Can you gather every line in the data below that contains the word "Collapse" and copy each one in full? Matches must have the same case.

* **EXTRACTED MATERIAL**:
************
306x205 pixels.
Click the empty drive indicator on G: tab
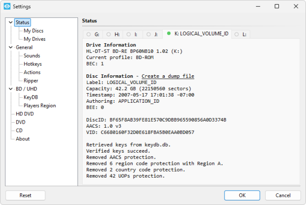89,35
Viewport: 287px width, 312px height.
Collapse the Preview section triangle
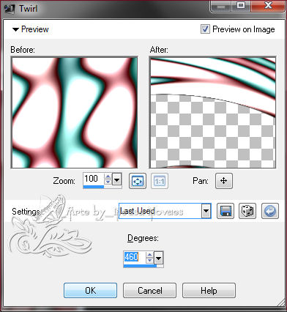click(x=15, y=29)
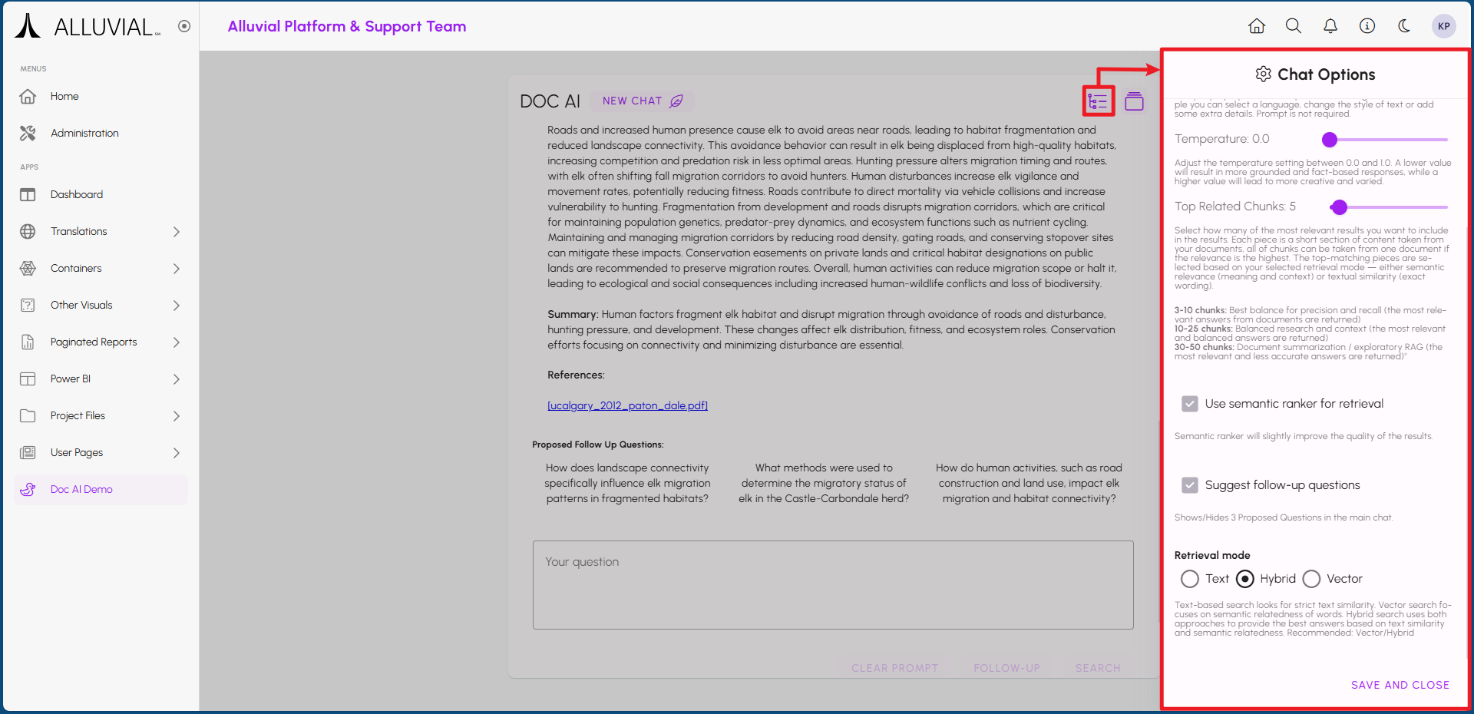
************
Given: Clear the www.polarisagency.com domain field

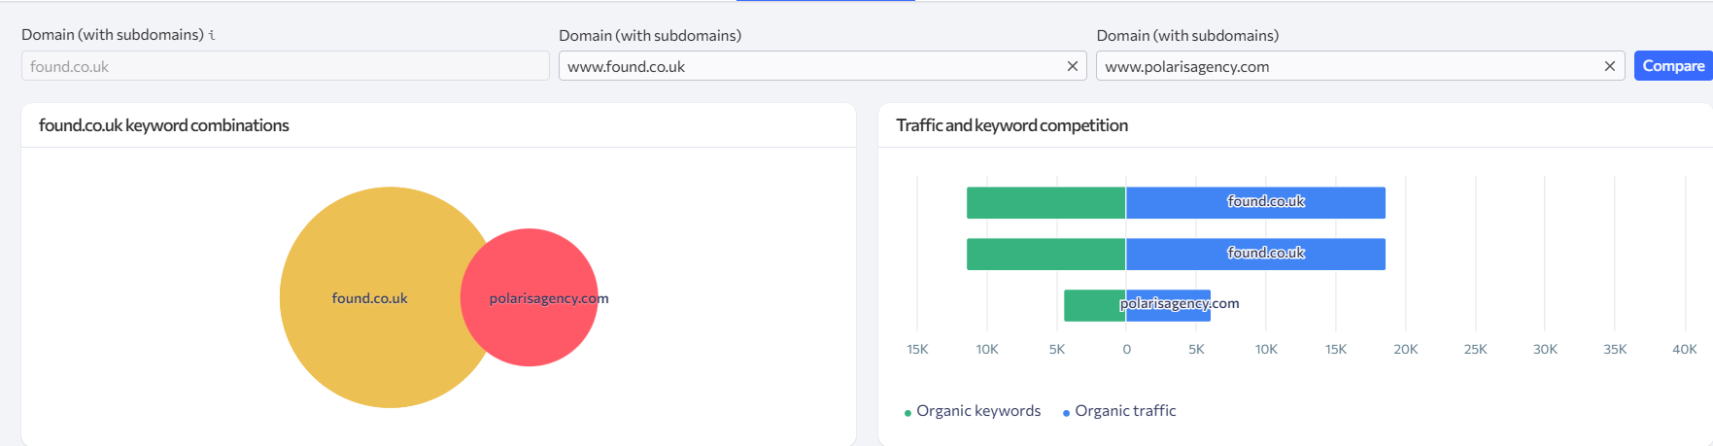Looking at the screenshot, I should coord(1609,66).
************
* **ANSWER**:
Collapse the Preview section triangle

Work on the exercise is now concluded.